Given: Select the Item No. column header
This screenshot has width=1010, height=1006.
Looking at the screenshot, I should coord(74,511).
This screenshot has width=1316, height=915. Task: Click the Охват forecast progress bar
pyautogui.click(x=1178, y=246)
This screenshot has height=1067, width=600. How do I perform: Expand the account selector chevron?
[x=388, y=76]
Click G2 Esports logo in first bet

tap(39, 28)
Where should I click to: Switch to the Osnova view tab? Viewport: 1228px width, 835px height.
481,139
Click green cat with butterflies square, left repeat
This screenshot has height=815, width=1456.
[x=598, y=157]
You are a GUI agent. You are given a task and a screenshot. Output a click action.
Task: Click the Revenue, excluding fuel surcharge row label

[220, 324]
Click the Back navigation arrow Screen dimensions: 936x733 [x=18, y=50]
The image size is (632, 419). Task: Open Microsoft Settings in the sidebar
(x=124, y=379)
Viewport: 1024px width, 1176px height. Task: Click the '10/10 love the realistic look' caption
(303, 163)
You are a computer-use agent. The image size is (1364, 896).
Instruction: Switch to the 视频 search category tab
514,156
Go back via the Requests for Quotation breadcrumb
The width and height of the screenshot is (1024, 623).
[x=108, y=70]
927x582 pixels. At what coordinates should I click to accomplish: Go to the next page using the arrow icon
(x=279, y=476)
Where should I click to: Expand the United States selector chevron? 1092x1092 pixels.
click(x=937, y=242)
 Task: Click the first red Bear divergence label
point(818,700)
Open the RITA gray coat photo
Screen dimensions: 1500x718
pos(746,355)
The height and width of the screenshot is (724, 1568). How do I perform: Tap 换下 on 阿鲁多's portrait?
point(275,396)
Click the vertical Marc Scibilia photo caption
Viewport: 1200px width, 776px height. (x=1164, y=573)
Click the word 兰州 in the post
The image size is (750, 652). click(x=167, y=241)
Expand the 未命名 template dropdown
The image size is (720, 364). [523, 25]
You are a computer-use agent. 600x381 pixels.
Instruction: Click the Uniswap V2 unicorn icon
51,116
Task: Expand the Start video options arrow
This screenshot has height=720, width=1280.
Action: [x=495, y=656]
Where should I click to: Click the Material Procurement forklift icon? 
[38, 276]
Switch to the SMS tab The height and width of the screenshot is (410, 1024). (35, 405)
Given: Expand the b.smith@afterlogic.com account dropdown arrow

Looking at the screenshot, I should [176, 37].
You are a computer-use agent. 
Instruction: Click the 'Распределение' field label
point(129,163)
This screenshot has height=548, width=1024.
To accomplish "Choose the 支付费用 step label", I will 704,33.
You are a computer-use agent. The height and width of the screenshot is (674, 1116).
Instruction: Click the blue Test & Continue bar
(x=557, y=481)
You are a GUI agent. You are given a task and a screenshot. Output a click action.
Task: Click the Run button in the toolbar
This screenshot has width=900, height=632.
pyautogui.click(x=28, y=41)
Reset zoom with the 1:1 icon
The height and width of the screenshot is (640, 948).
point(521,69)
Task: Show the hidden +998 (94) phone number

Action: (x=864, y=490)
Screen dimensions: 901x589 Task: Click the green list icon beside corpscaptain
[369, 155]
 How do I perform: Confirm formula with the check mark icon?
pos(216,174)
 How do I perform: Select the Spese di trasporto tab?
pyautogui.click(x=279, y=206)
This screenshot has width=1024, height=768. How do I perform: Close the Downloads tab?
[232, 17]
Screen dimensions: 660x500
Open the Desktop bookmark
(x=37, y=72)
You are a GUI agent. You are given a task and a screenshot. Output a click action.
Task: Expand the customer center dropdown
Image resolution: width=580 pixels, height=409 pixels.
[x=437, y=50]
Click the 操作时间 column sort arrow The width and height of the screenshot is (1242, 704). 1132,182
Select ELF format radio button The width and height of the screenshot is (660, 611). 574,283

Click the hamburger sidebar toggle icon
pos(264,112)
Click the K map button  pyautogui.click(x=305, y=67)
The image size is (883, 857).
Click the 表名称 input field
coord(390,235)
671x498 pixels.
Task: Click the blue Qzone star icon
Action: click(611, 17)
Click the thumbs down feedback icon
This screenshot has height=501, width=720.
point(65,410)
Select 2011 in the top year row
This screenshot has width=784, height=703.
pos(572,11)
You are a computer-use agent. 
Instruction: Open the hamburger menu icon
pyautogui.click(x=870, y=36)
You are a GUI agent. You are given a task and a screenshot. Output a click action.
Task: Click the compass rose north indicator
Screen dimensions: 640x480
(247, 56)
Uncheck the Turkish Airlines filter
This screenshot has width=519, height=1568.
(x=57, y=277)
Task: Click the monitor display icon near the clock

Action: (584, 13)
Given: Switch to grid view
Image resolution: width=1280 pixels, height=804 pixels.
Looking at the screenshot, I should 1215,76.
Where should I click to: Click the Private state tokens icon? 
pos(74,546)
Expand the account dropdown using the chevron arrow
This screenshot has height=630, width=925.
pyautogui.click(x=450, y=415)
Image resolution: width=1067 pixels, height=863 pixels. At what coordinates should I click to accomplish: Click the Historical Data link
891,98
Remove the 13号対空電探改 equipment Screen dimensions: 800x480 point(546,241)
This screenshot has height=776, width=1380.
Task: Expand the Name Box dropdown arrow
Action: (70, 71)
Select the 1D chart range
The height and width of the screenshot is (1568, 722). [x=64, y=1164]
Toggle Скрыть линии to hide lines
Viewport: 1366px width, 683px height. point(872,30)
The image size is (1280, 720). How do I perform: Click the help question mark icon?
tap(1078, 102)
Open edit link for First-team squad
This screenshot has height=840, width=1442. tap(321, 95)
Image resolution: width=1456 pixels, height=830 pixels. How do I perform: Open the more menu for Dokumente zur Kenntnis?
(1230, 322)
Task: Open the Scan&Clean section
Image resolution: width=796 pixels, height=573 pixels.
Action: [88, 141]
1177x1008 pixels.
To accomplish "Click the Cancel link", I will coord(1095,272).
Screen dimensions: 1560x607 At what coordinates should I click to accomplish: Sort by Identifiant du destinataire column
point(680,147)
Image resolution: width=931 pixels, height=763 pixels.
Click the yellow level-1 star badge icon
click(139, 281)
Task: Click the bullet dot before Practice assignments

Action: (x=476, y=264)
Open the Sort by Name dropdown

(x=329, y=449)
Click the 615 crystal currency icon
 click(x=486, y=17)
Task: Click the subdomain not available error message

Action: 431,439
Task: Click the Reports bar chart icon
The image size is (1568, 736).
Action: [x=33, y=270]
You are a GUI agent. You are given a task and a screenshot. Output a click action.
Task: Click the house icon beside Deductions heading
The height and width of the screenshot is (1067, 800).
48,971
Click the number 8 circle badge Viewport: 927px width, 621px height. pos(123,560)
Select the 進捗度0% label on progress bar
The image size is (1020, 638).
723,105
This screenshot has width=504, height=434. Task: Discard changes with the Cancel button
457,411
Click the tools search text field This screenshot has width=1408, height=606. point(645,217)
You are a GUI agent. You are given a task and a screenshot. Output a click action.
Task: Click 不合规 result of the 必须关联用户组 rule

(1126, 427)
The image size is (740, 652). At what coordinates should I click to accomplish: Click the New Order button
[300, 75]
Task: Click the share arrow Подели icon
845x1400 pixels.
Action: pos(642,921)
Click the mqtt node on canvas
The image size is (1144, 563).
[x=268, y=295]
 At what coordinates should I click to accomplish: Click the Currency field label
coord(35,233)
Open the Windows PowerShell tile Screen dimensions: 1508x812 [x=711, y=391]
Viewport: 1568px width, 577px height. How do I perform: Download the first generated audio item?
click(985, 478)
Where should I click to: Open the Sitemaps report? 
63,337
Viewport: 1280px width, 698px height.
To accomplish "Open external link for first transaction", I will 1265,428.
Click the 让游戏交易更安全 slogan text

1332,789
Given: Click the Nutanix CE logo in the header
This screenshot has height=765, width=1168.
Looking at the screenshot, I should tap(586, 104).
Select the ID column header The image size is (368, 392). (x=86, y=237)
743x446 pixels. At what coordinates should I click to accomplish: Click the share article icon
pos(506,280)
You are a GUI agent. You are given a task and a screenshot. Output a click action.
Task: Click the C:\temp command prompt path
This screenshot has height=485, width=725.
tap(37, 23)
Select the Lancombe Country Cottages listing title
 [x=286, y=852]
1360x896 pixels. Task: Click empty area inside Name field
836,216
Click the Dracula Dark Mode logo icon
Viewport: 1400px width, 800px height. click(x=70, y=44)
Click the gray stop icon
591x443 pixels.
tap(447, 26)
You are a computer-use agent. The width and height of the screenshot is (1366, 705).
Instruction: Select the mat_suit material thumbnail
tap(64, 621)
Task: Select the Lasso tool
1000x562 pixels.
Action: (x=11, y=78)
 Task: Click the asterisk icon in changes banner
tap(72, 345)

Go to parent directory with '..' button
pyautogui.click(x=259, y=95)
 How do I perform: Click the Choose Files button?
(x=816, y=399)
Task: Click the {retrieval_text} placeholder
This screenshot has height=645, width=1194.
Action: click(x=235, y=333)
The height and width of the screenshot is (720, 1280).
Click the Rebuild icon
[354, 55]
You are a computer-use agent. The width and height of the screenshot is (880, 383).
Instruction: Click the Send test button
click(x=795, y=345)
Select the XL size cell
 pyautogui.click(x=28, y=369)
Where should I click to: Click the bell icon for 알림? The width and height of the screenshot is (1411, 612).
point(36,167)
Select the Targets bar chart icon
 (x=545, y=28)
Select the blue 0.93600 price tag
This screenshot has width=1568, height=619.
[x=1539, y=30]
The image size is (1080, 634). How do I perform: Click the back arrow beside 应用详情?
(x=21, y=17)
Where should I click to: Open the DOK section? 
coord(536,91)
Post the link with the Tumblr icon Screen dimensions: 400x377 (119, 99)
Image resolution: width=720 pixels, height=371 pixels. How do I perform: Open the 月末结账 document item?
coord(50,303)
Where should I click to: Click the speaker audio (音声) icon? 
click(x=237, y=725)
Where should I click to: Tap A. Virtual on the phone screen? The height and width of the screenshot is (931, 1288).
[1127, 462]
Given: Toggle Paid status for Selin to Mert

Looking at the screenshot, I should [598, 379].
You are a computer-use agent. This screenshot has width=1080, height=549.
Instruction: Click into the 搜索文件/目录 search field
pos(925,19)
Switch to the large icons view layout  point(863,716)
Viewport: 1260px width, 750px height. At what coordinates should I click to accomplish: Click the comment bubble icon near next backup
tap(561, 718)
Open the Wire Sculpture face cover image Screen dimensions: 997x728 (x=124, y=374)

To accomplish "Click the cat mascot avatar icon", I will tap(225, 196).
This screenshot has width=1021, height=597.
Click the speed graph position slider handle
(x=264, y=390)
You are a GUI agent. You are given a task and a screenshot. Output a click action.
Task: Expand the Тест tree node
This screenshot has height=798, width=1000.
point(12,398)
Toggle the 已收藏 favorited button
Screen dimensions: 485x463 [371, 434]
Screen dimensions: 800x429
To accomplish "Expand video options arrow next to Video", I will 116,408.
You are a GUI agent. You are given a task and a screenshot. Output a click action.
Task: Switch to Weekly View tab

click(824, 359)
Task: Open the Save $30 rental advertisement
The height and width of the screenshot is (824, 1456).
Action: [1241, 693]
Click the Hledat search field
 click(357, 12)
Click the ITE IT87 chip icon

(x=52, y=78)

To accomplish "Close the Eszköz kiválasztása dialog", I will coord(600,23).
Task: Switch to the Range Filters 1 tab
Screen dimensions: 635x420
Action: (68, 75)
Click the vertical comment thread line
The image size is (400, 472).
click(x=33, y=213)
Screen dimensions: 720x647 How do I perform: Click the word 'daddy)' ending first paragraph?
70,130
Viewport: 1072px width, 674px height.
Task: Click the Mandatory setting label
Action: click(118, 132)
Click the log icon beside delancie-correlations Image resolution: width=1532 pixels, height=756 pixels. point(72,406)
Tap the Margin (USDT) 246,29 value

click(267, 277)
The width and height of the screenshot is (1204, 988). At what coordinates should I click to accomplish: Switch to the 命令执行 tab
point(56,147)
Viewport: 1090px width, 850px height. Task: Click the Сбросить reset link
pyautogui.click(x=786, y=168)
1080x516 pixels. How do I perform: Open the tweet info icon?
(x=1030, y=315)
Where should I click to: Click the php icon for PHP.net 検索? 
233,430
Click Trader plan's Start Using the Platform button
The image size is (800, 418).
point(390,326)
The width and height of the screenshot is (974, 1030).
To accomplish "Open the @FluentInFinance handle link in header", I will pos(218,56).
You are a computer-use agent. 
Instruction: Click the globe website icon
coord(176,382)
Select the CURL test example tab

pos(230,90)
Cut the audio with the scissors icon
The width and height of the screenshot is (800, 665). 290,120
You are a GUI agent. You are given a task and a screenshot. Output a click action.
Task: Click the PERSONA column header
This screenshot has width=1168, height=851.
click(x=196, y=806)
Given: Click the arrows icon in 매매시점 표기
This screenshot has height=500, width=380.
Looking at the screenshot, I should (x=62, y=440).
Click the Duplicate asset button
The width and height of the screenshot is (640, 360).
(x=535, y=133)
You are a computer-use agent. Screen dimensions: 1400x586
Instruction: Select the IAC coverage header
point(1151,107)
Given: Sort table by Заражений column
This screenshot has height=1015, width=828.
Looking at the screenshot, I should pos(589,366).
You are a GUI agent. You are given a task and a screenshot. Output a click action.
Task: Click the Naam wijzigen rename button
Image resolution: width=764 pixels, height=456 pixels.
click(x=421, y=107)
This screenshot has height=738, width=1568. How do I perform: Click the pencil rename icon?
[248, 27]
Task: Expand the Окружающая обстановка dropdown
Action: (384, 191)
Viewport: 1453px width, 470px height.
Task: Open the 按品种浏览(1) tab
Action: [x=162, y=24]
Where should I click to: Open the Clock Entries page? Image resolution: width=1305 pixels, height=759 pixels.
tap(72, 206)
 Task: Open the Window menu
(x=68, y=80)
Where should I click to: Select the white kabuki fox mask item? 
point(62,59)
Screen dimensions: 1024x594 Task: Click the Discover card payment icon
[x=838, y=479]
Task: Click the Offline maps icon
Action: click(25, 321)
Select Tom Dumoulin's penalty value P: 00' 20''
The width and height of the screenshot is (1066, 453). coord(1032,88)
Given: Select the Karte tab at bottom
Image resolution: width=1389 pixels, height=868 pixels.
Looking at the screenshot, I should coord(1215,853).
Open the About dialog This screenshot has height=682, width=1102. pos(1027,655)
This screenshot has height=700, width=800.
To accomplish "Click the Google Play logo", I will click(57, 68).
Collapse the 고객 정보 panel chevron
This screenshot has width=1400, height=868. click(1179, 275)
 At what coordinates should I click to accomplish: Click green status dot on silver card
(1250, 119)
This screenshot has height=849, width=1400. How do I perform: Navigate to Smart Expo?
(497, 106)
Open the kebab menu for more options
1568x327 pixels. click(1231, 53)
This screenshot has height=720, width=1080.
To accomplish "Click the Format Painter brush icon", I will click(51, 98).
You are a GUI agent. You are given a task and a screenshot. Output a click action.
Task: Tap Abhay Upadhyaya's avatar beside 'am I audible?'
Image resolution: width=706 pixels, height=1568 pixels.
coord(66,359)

_Aim of the exercise_. Filter the records for lines holding the string "computer". Copy each one.

_Solution_.
You are a computer-use agent. The image size is (1364, 896).
You are a computer-use agent. 600x381 pixels.
You are a computer-use agent. 
You are a computer-use agent. The height and width of the screenshot is (674, 1116).
You are a computer-use agent. 
You are a computer-use agent. The width and height of the screenshot is (1366, 705).
You are a computer-use agent. The width and height of the screenshot is (880, 383).
You are a computer-use agent. This screenshot has width=1080, height=549.
You are a computer-use agent. 
You are a computer-use agent. Screen dimensions: 1400x586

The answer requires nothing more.